--- Data supplied ---
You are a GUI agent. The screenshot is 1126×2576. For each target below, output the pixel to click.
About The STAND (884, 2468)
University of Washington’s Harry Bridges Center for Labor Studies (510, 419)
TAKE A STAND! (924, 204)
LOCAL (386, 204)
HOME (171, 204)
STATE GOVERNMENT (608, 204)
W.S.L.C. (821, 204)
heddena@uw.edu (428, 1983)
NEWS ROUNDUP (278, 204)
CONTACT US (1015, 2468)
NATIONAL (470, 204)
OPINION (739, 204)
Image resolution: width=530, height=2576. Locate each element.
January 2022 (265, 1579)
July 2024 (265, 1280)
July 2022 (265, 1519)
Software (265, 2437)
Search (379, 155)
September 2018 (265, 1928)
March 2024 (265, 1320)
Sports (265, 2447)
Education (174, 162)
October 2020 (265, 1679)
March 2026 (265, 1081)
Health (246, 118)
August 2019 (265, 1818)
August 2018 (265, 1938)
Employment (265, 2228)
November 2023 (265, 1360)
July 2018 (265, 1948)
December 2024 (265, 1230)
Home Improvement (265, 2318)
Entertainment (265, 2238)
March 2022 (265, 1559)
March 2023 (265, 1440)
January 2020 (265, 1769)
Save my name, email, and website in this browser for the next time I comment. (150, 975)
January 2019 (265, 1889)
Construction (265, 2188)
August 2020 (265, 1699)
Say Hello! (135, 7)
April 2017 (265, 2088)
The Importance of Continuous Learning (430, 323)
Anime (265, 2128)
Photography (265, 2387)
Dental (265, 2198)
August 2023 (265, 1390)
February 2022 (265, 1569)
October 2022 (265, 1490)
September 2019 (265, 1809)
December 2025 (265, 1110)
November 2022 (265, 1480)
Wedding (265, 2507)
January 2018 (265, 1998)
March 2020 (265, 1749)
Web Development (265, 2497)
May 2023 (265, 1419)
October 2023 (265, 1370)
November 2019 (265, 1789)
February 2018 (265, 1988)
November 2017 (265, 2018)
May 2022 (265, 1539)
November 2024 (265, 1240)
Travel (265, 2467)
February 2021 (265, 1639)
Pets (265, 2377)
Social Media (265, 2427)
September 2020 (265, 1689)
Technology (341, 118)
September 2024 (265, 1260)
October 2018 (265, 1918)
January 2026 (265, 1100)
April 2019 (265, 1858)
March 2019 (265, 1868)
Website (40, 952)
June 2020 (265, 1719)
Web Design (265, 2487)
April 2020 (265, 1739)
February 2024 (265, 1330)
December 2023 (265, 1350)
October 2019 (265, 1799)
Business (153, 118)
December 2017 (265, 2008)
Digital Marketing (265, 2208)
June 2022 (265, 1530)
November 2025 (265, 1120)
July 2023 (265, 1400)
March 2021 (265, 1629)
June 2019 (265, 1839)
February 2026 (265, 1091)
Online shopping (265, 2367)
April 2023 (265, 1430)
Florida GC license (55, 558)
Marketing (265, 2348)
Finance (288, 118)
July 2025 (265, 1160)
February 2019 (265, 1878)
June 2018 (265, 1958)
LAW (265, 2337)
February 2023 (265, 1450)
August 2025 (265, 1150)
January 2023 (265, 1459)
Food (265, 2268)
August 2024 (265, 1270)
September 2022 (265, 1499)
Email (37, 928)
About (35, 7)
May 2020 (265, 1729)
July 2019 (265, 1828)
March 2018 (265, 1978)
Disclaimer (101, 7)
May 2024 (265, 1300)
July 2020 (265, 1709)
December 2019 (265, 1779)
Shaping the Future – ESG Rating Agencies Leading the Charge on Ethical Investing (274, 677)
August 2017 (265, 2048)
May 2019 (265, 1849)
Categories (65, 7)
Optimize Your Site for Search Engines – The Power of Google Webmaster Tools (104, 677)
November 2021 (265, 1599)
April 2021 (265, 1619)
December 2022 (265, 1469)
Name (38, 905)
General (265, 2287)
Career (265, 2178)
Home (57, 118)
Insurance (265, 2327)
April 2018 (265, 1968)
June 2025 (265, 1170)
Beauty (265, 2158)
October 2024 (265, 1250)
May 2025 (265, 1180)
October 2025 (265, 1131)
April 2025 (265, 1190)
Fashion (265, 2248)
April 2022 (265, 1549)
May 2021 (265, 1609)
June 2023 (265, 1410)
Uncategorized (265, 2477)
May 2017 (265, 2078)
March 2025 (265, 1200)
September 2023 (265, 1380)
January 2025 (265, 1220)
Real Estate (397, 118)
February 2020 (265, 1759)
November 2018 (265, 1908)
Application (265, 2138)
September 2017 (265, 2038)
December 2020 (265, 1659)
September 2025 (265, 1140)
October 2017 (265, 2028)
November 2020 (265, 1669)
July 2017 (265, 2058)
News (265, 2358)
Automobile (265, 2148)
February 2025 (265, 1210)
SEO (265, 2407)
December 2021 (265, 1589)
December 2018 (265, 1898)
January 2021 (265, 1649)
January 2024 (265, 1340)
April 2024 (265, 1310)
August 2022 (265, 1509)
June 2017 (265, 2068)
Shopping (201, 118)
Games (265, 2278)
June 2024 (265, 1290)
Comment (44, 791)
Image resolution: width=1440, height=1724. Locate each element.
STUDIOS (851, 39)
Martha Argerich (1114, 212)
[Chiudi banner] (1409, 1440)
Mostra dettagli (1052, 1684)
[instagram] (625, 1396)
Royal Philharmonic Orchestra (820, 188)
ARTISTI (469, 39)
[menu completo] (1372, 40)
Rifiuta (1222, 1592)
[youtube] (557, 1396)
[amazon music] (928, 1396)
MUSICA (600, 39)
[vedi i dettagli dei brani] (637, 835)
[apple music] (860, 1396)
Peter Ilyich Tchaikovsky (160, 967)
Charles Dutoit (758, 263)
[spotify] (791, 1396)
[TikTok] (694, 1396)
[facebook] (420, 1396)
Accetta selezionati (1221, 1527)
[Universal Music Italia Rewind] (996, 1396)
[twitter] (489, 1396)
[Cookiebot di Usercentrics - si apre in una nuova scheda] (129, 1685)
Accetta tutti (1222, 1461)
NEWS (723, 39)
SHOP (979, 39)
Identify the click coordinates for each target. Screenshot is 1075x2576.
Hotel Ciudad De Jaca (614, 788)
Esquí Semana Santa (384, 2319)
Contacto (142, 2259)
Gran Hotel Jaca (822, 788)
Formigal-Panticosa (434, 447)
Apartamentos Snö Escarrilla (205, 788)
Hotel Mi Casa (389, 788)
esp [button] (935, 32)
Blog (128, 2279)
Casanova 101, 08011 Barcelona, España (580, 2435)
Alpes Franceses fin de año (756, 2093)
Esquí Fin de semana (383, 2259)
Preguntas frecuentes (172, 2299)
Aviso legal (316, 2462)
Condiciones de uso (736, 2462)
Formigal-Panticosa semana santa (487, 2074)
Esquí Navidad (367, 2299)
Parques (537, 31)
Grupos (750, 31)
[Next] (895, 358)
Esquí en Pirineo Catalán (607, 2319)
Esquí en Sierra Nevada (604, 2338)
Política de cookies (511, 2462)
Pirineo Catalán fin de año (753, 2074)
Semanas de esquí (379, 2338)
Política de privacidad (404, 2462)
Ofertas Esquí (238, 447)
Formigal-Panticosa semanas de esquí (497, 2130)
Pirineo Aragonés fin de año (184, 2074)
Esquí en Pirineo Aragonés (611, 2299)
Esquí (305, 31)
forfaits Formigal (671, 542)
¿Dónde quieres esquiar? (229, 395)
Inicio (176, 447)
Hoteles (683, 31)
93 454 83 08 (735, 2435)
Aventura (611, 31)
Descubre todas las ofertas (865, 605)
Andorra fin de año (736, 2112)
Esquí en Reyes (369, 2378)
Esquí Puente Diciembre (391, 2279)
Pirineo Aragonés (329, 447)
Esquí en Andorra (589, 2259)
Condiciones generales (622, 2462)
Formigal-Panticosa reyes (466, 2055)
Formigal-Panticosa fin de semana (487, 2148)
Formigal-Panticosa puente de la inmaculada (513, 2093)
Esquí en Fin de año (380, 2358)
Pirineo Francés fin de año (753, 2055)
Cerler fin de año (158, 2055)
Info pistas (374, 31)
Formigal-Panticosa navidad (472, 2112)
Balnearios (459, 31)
---
**Problem:** Which lines in the data above contain the string "Panticosa", matching case? Select each one and copy it out in full.

**Result of this exercise:**
Formigal-Panticosa (434, 447)
Formigal-Panticosa semana santa (487, 2074)
Formigal-Panticosa semanas de esquí (497, 2130)
Formigal-Panticosa reyes (466, 2055)
Formigal-Panticosa fin de semana (487, 2148)
Formigal-Panticosa puente de la inmaculada (513, 2093)
Formigal-Panticosa navidad (472, 2112)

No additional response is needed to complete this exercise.